Striking back: super myths in "Superman"
High stakes testing: The film Waiting for “Superman” extols testing mania and Bush-era reforms (No Child Left Behind) and ignores the negative impacts of these so-called “reforms.” As Nel Noddings, author of When School Reform Goes Wrong, has said, “We have sacrificed richness, depth, and creativity to a dull struggle for higher and higher test scores on material that is quickly forgotten when the test is over.”
Teacher tenure: The film claims that tenure protects teachers’ jobs for life. Not true. Tenure simply ensures that teachers are notified of performance problems and given a chance to improve before dismissal. The only people in America who have a job for life are the nine justices on the Supreme Court.

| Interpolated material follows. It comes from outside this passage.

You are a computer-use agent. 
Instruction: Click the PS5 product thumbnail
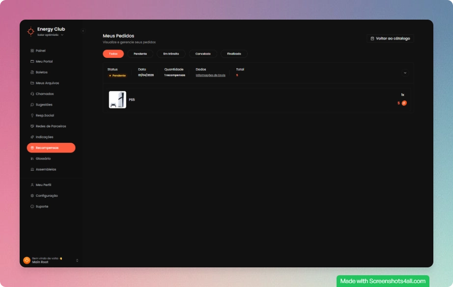point(117,100)
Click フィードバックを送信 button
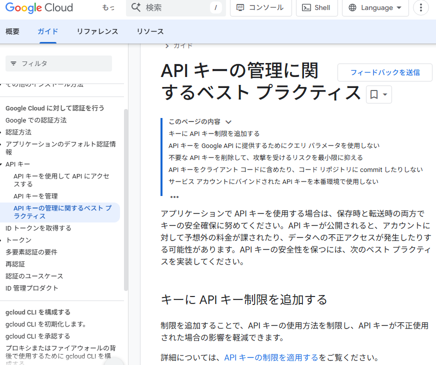The height and width of the screenshot is (365, 436). (x=385, y=73)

Teachers do not seek lifetime appointments, they only want a system of due process so they cannot be fired unfairly.
Charter schools: silver bullet? The film promotes charter schools as the only way to improve public education, even though it admits that only one charter school in five is more effective than a traditional public school. The film fails to mention the abundant research that shows public schools generally outperform charter schools.
Charter schools and other nontraditional public school options have a place in promoting creative teaching methods that can be used in traditional public schools to benefit all students. But charter schools are not the only way to promote innovation and better learning. In schools across the country, especially in Montana, children benefit from a wide range of exciting new ideas that are the result of communities working together to improve their schools.
Charter schools only serve a small percentage of the student population; most can “cherry pick” the students they want. Only public schools take all children and give them a chance to reach their highest potential — regardless of their individual talents, disabilities, or their parents’ income bracket. That’s what makes public schools the cornerstone of democracy.